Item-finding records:
>> begin

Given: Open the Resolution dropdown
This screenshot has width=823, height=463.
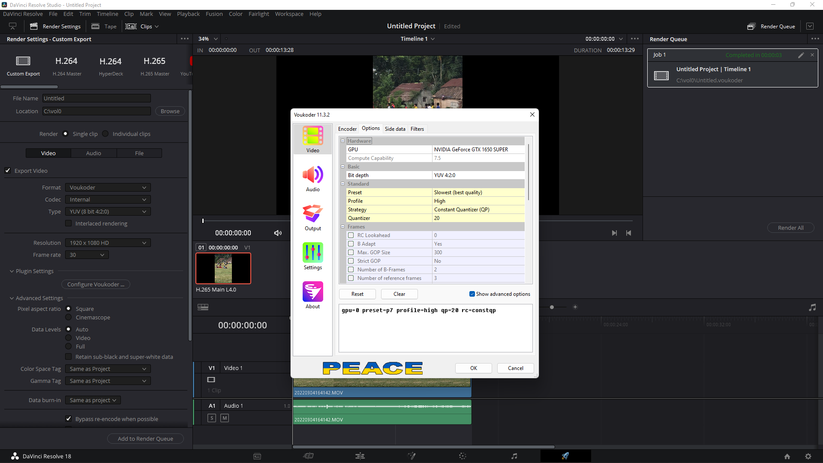Looking at the screenshot, I should click(x=108, y=243).
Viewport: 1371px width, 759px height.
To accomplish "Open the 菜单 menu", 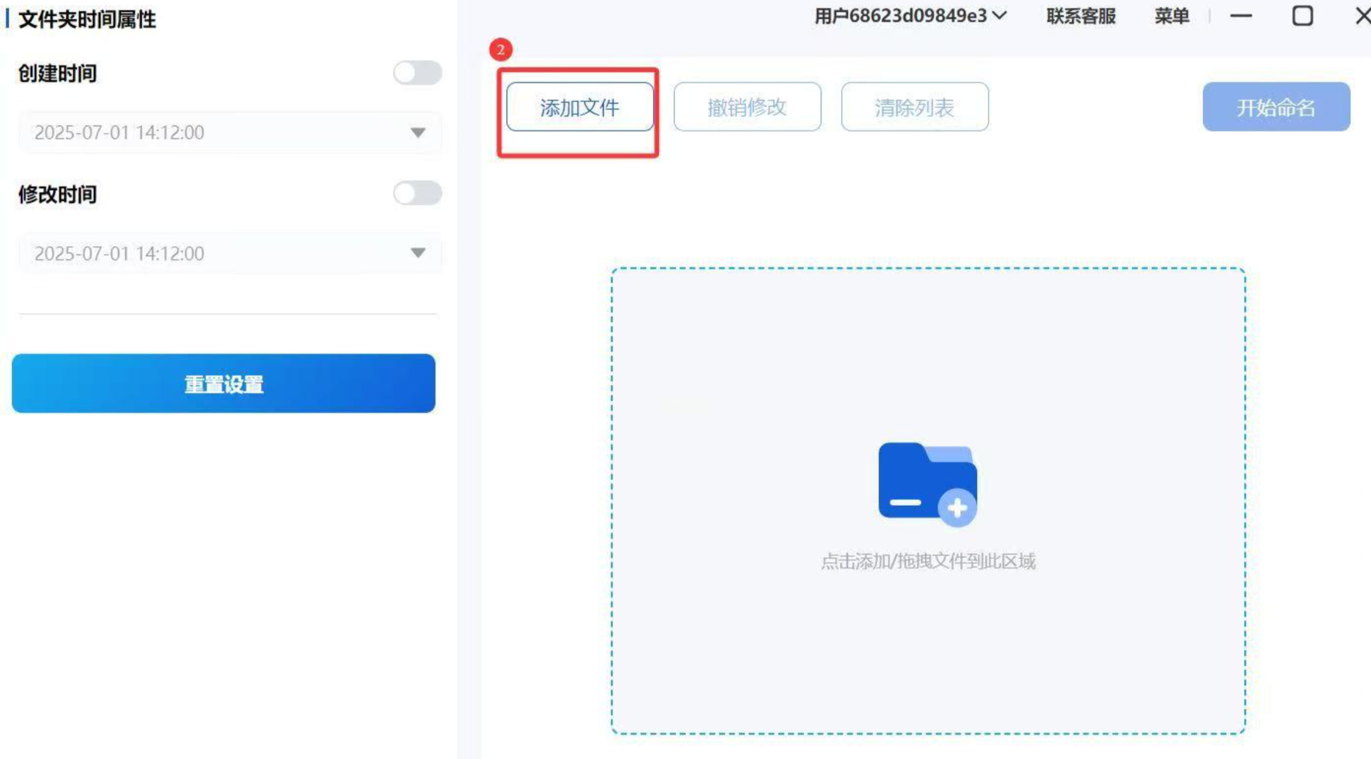I will coord(1171,16).
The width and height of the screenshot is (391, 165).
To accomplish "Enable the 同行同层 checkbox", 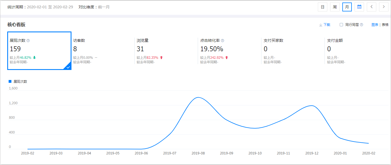I will click(341, 25).
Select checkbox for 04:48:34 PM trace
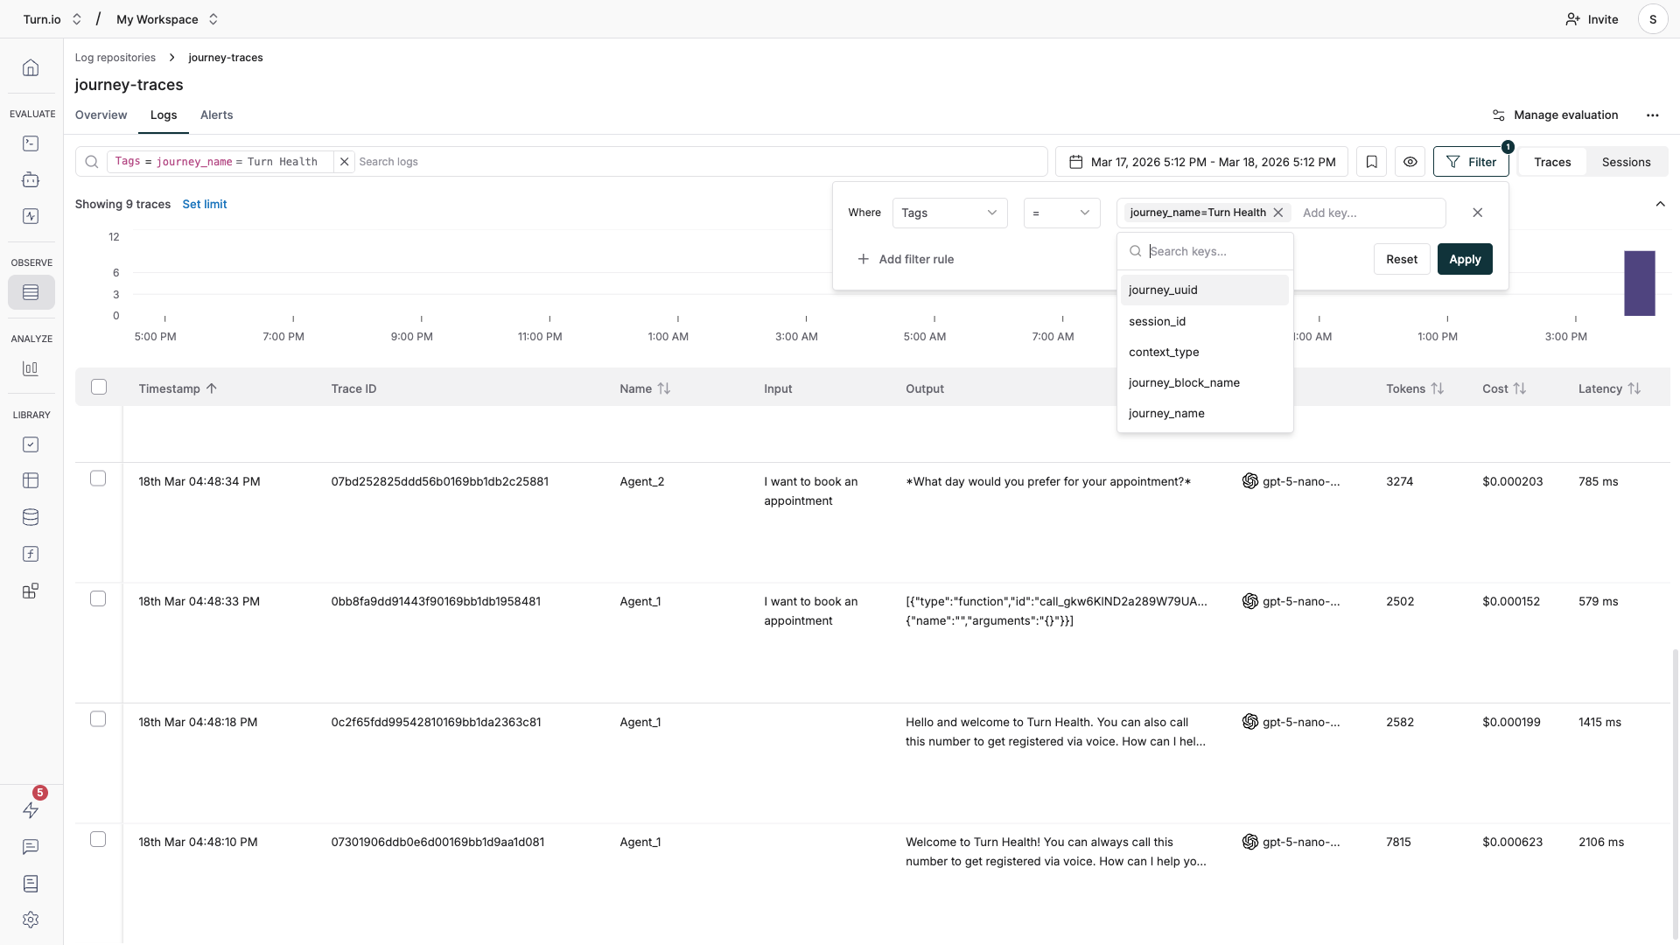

>> end

* **WHAT IS BEING ASKED**
Pull out every line of the rows above that contains the string "width", treating uppercase and lowercase as different, and copy each one.

* **EXERCISE RESPONSE**
This screenshot has width=823, height=463.
Viewport: 1371px width, 759px height.
The width and height of the screenshot is (391, 165).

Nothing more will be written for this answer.